Screenshot grounding data
_ _ _ _ _ _ _

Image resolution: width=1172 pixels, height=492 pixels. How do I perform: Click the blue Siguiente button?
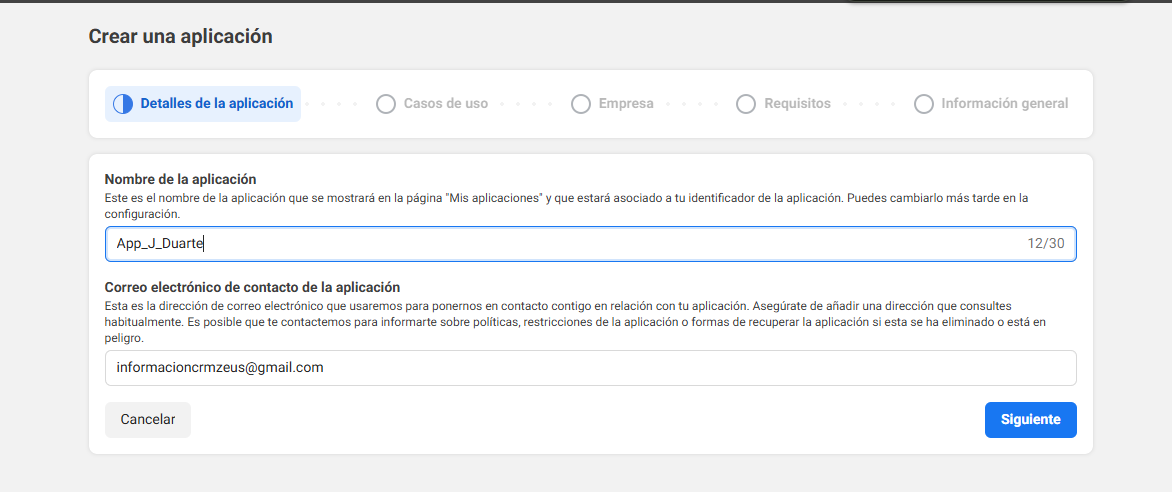[x=1030, y=420]
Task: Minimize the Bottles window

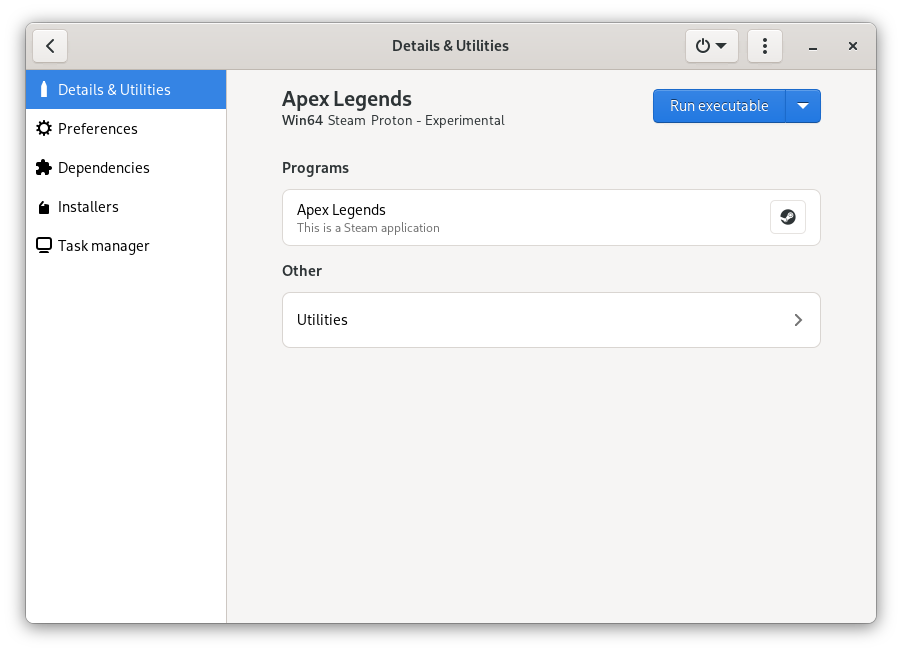Action: 814,47
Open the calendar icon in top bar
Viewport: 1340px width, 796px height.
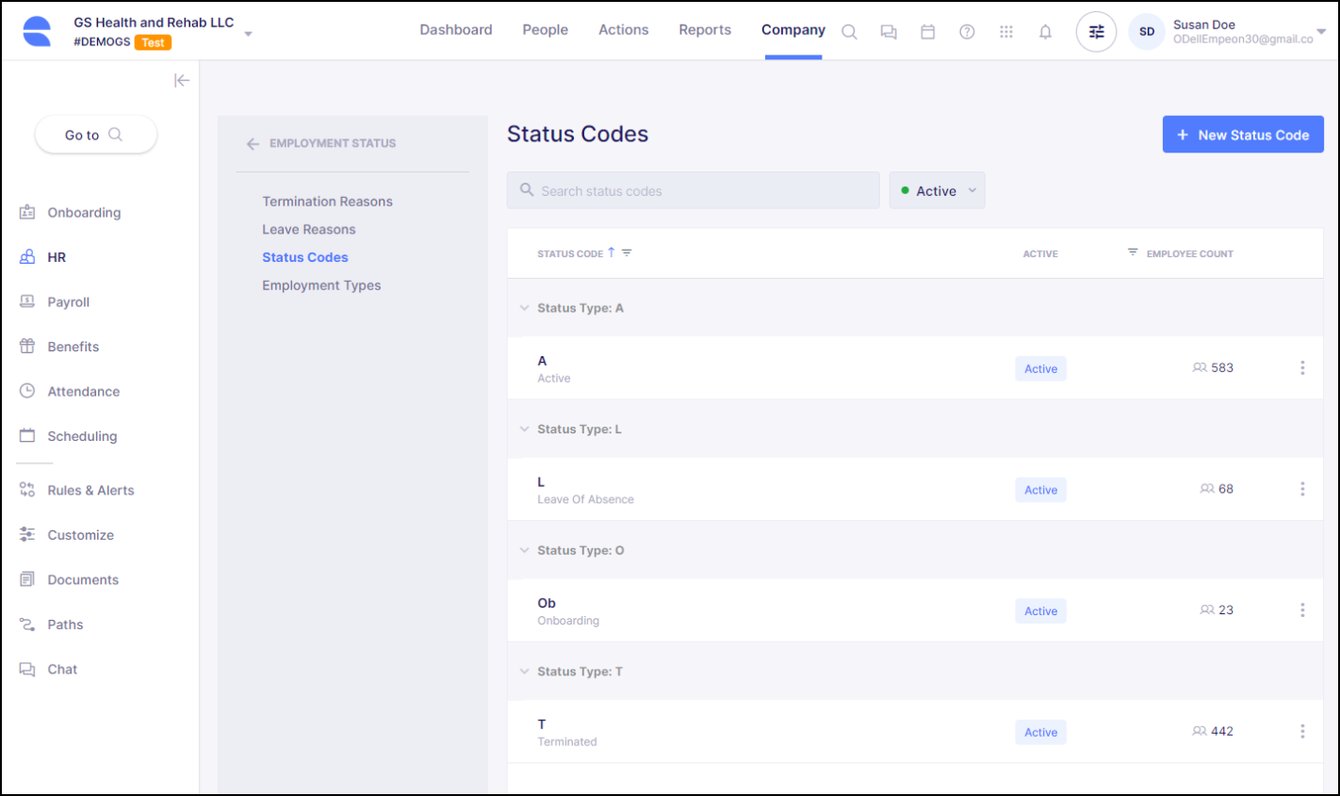[928, 31]
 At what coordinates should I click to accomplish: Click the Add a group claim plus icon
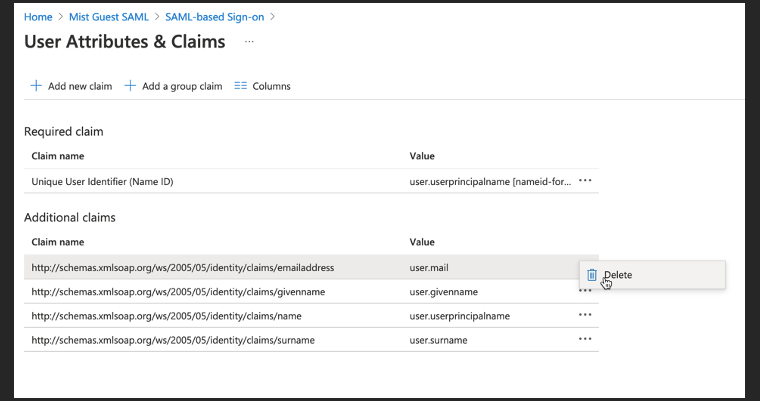point(130,86)
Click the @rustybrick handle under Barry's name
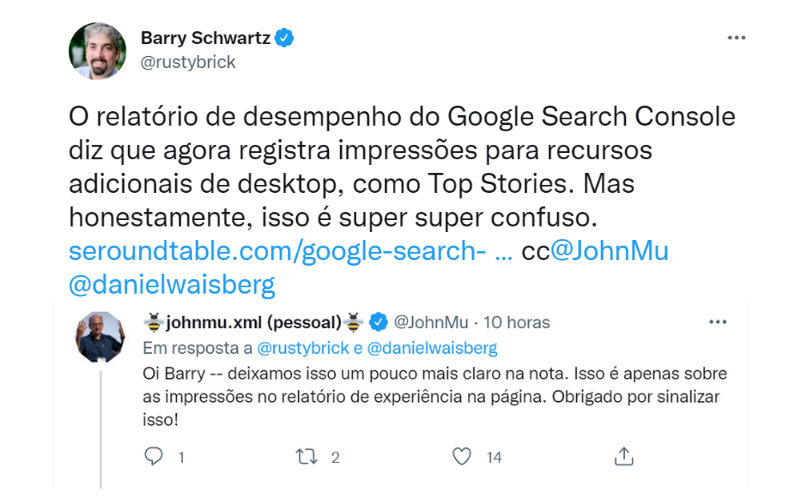Screen dimensions: 800x500 point(188,62)
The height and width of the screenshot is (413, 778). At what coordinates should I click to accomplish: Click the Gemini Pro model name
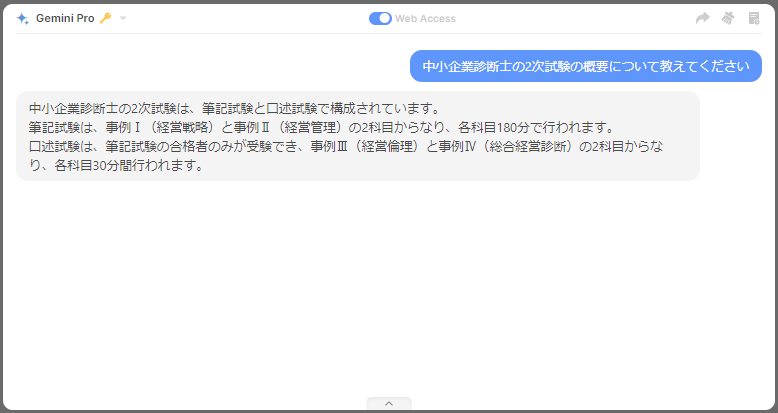click(x=65, y=18)
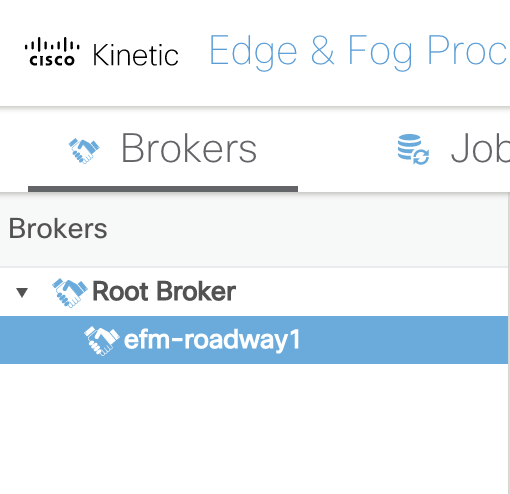Click the Root Broker handshake icon
Image resolution: width=510 pixels, height=494 pixels.
pyautogui.click(x=69, y=293)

_ _ _ _ _ _ _

WHAT YOU SHOULD DO
Leave the pictures out. Transcribe exactly the lines from the one with "Click the @rustybrick" through the end of the records.

THE COMPLETED TASK
Click the @rustybrick handle under Barry's name
Screen dimensions: 800x500 point(188,62)
The height and width of the screenshot is (413, 778). At what coordinates should I click to accomplish: Click the Gemini Pro model name
click(x=65, y=18)
Click the Root Broker handshake icon
Image resolution: width=510 pixels, height=494 pixels.
pyautogui.click(x=69, y=293)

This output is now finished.